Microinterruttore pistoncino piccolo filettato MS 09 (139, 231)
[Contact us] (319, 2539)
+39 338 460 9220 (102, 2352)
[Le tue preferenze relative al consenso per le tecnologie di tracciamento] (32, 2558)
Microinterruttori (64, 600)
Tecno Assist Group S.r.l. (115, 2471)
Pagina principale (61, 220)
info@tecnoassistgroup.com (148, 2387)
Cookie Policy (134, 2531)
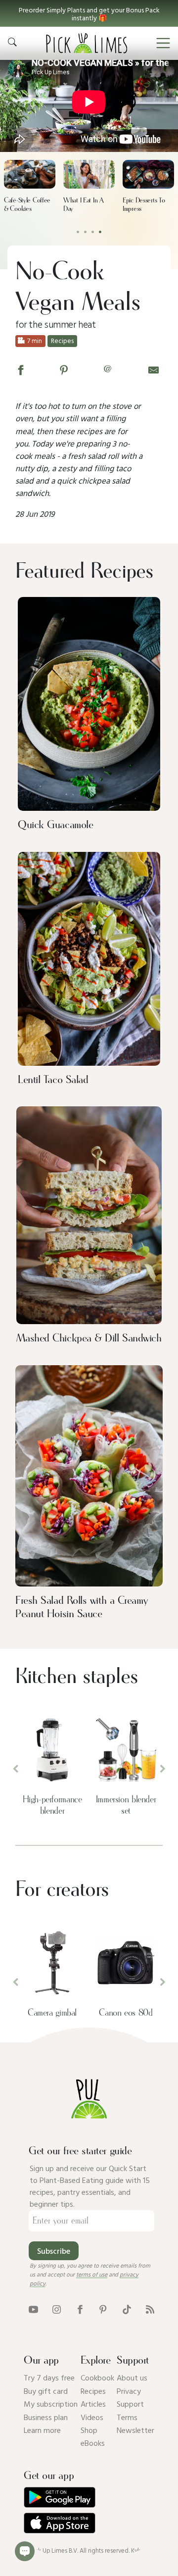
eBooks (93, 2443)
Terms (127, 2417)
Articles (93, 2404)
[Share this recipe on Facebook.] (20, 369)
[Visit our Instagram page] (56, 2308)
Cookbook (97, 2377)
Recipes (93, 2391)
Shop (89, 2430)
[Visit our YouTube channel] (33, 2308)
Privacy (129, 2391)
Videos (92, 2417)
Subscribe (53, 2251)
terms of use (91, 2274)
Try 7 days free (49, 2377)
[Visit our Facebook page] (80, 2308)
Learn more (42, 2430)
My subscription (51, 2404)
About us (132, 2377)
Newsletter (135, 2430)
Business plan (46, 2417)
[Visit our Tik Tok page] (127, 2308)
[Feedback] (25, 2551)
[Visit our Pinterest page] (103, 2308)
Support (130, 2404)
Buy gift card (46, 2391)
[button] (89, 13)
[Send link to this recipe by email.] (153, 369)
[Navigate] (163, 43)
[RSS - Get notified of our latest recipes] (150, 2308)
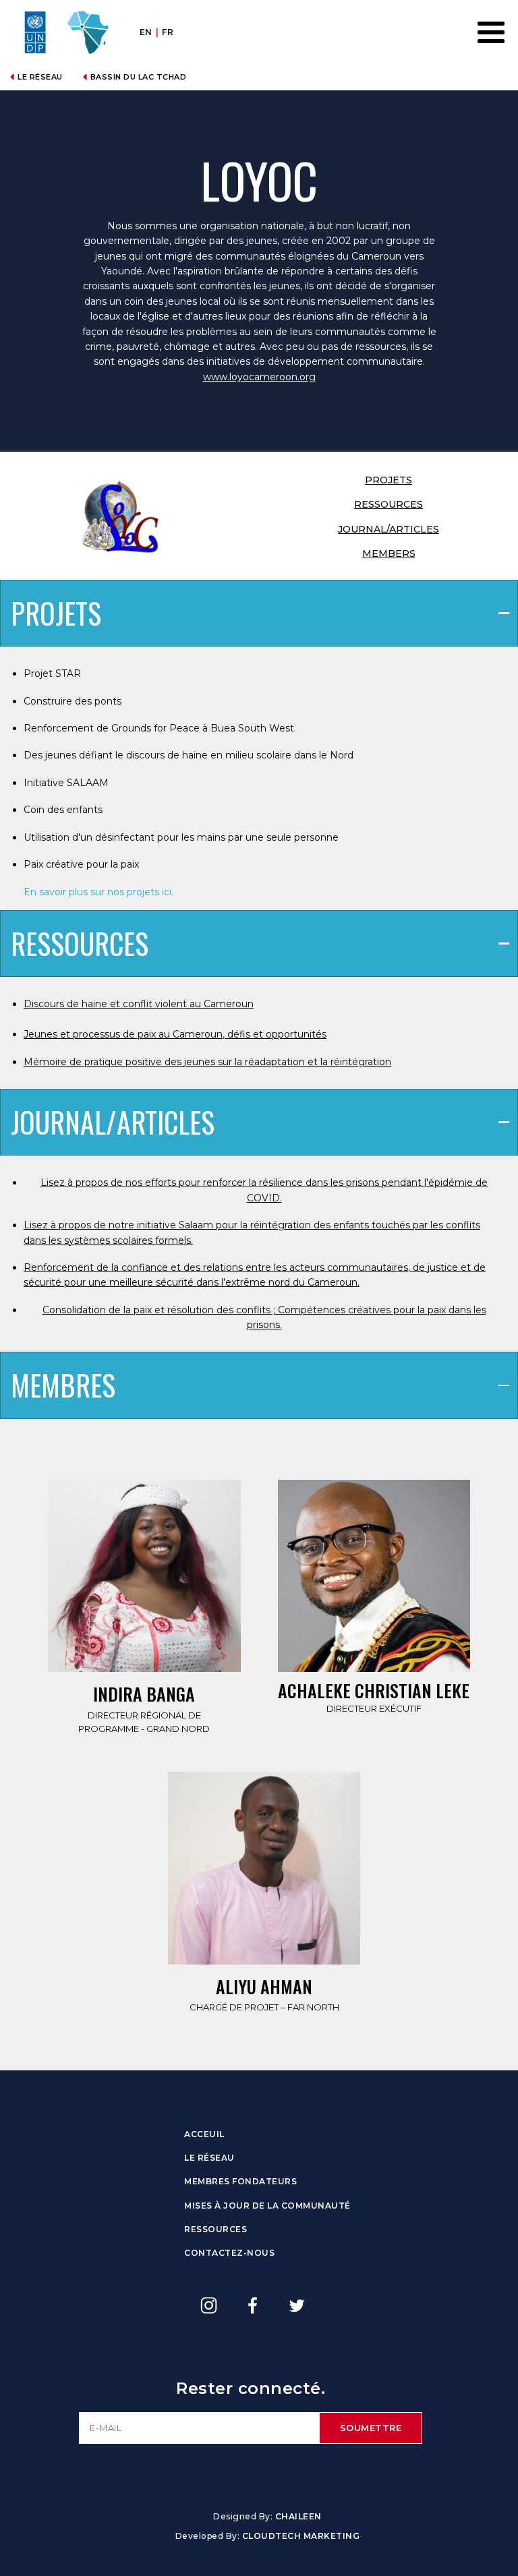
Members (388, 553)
----------------------------------------
**Task goal:** Determine which lines above include the word "page", and report those lines in full.

**Problem solution:**
[Visit our Instagram page] (56, 2308)
[Visit our Facebook page] (80, 2308)
[Visit our Tik Tok page] (127, 2308)
[Visit our Pinterest page] (103, 2308)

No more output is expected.